A report from Rabobank’s global Food & Agribusiness Research and Advisory department is looking at the future of ethanol from the perspectives of both Brazilian and United States markets.
Rabobank first points out significant changes in U.S. ethanol policy starting in 2012. The VEETC blending credit and a tax on ethanol imports both expired in December 2011 and U.S. ethanol industry groups have shifted their political weight toward initiatives like E15 and advanced biofuels.
Although these developments improve Brazil’s access to the U.S. ethanol market in 2012, the reality is that the Brazilian cane industry may struggle to fully satisfy even its own domestic demand in 2012 owing to a sharp downturn in cane production and an uncertain outlook for output growth.
Brazil became the leading importer of ethanol from the U.S. in 2011.

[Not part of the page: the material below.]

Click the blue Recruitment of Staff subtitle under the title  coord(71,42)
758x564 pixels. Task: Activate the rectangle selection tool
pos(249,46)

“Despite the expiration of the tax credit and currently negative margins, we expect U.S. ethanol production to increase slightly in 2012 as an increase in mandated levels of production offsets what we expect to be a decline in exports,” says David C. Nelson, Global Strategist for Grains & Oilseeds with Rabobank’s Food & Agribusiness Research and Advisory group. “The outlook for exports is heavily dependent upon what happens with the sugar crop in Brazil, the U.S.’s biggest export competitor. Rabobank’s outlook for higher U.S. ethanol production is also predicated on regulatory approval for E15. If E15 is adopted by just 10 Midwest states, that will alleviate current blend wall restrictions.”
Andy Duff, Global Strategist for Sugar and Head of Rabobank’s Food and Agribusiness Research and Advisory Group in Brazil, adds, “Rabobank believes that the abolition of the U.S. import tariff on ethanol represents a significant opportunity for the Brazilian cane sector in the medium to long term. However, in the next few years the focus of the Brazilian industry is likely to be keeping up with the growth of potential consumption in the domestic market, which will continue to rise as a result of expansion of the flex-fuel fleet.”